START DATA TO USE

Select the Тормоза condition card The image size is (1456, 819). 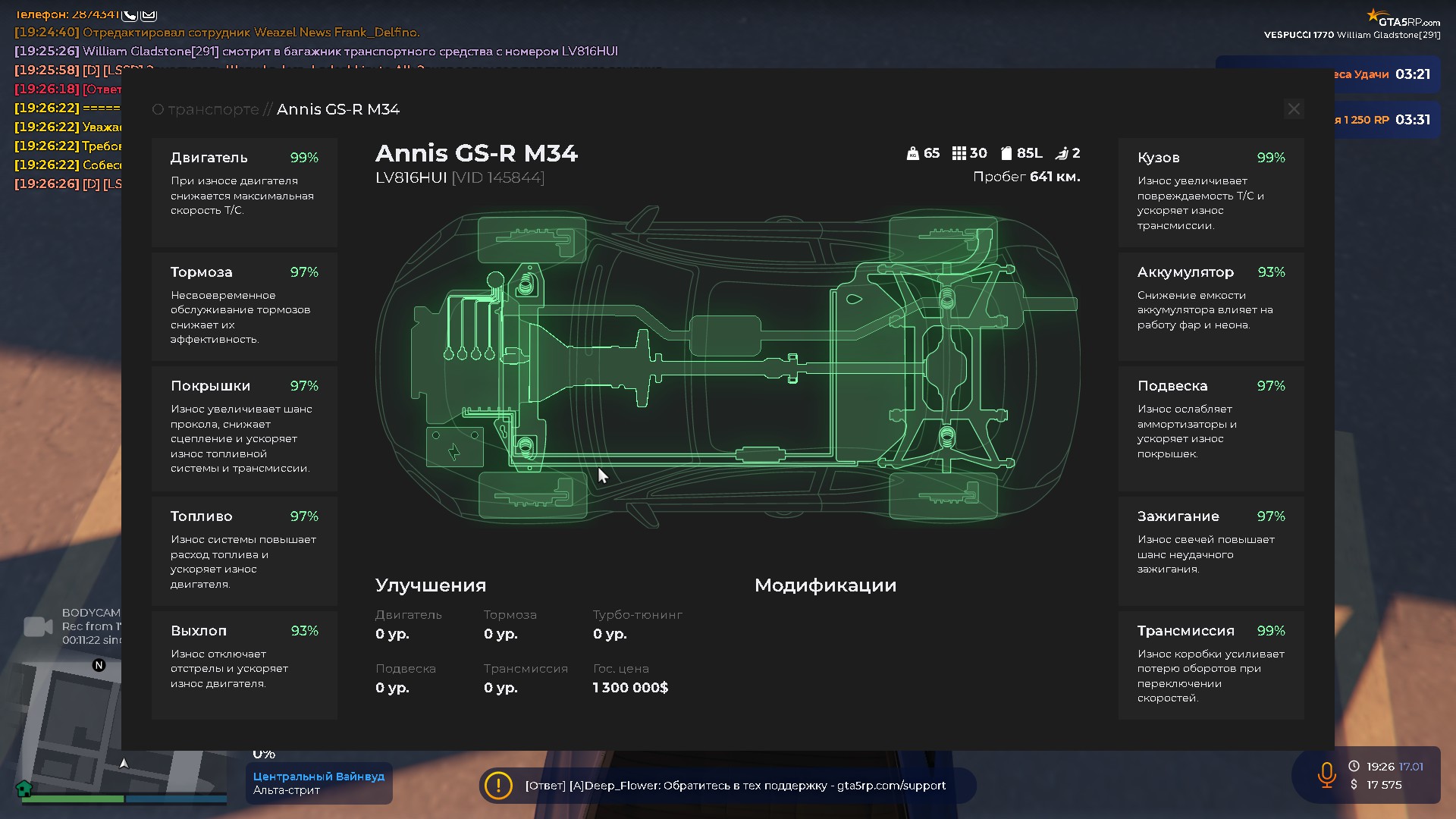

END DATA TO USE
START DATA TO USE

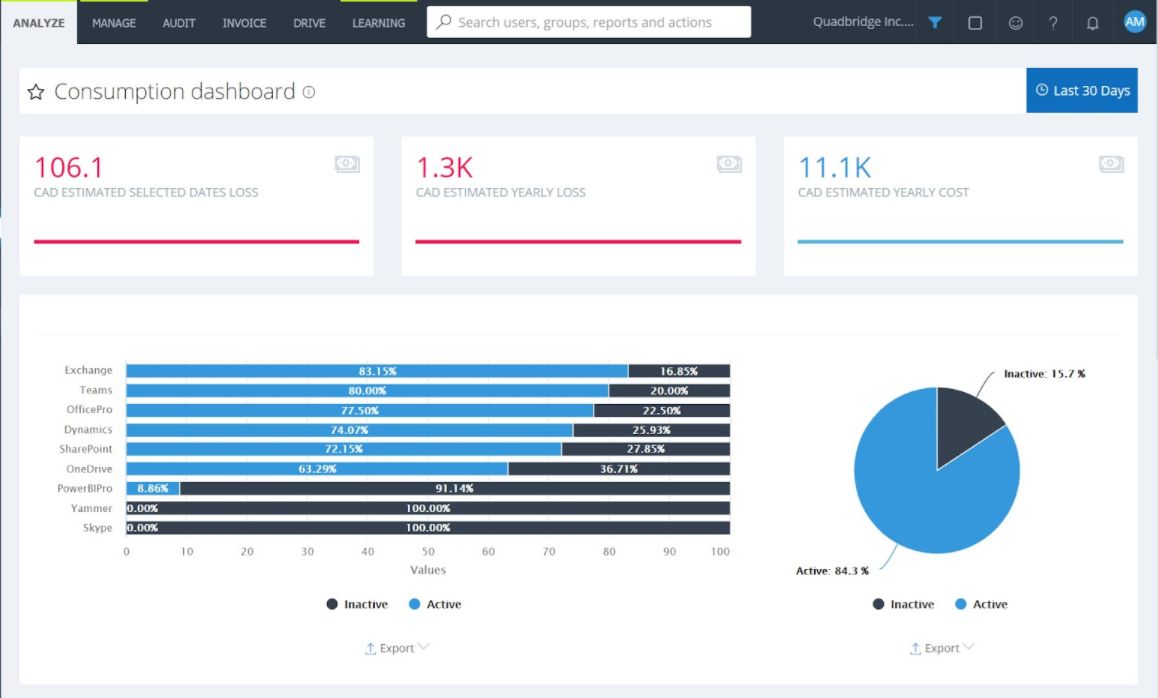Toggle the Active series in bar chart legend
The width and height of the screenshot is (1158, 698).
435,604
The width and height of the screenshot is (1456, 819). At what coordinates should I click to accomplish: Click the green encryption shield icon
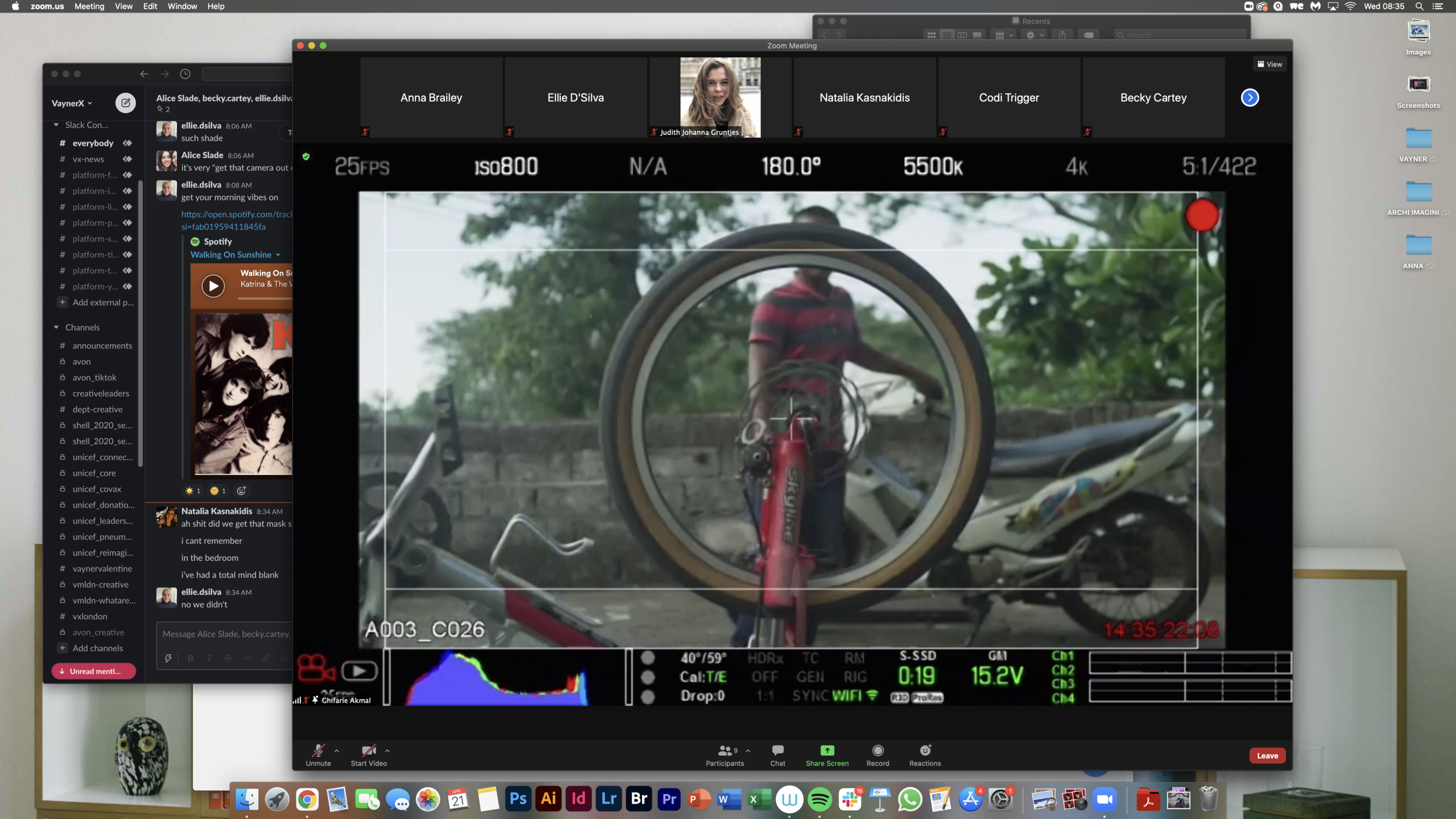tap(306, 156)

END DATA TO USE

● **WORK TO COMPLETE**
Copy the lines above word for word, beginning with the line that contains "Toggle the Active series in bar chart legend" and stopping after the line that contains "tap(306, 156)". Do not include the pictures.

● **ANSWER TO THE TASK**
Toggle the Active series in bar chart legend
The width and height of the screenshot is (1158, 698).
435,604
The width and height of the screenshot is (1456, 819). At what coordinates should I click to accomplish: Click the green encryption shield icon
tap(306, 156)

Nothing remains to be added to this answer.